The first two lines of code generate the random
number. (Note that you only need to use
the import command once at the start of the
program.) Also be aware that typing the
range (10,99) will cause
the computer to choose a number from 10 to 99 inclusive.
So to obtain a random number in the 40s, for
instance, type random.randint(40,49).
The program now chooses one of several options,
depending upon how these values compare.
If guess
is less than number
the program prints the first statement, then
skips over the following four lines of code.
Otherwise it next checks whether guess is
more than number,
and if so prints the middle statement, then
skips over the next two lines of code.
Only if neither of the first two conditions hold
true (in other words, when guess is
equal to number)
does the program print the final statement in
the list.
Notice that each of the branching statements
ends with a colon, and the subsequent line is
indented. This is how we indicate to
Python that the outcome of the if (or
elif
or else)
statement is coming up next, and that it should
execute exactly the indented lines of code in
case the condition is satisfied. It is
fine to include several indented lines of code,
even to have several levels of indentation.

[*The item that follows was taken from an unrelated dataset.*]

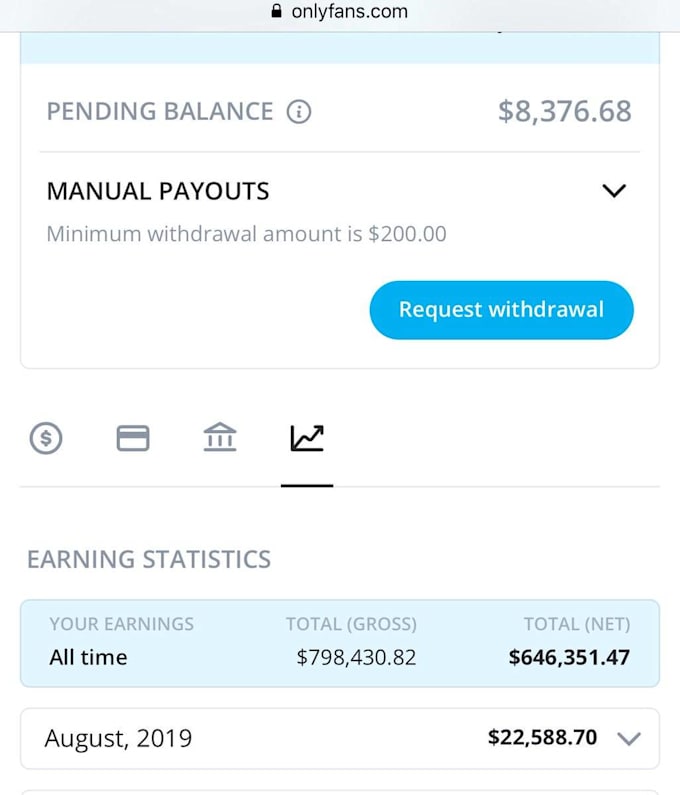
Task: Click the $8,376.68 pending balance amount
Action: (564, 111)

It is allowable to include as many elif
commands as desired, or none at all. (Note
that elif
is short for "else if".) One can also
leave off the final else statement if
desired. Here are several variations on
the theme to illustrate these alternatives.
if guess < 10:
print "That's not a two-digit number, bozo."
elif guess > 99:
print "You're not following the instructions."
elif guess > 70:
print "Why not make the first guess around 50???"
Let's think carefully about how these lines of
code will execute in various situations.
If guess
equals 88 then neither of the first two
conditions are satisfied, so the program makes
it all the way to the third print
statement. On the other hand, if guess
is 108 then the second line will execute but
not the third. That's how elif
commands behave. Meanwhile if guess
equals 6 only the first statement will print,
and if guess
is 44 then none of the statements will
print.
The next variations introduces two new tests—we
use ==
to check for equality and !=
to check for nonequality.
if guess == 42:
print "That's the answer to everything!"
else:
print "You're getting warm."
if guess != 99:
print "Try a higher number."
The top program will output You're getting warm.
most of the time, but gives a different response
if the value of guess
is 42. The bottom program outputs Try a higher number.
almost always. Observe that when the value
of guess
is actually 99, then the program does
nothing.
HEADS UP!
One of the most common mistakes to make as a
programmer is to use a single equal sign when
testing whether two quantities are equal.
This is a subtle point. We use =
when assigning a value to a variable, as in age = 8,
but we type ==
when testing for equality, as in if age == 9:
It's important to understand the difference!
Finally, it's worth pointing out that one can
also use <=
and >=
to compare two values. However, observe
that for integers, age
<= 19 is the same as
age < 20.
In other words, for most practical purposes the
commands <
and >
are sufficient.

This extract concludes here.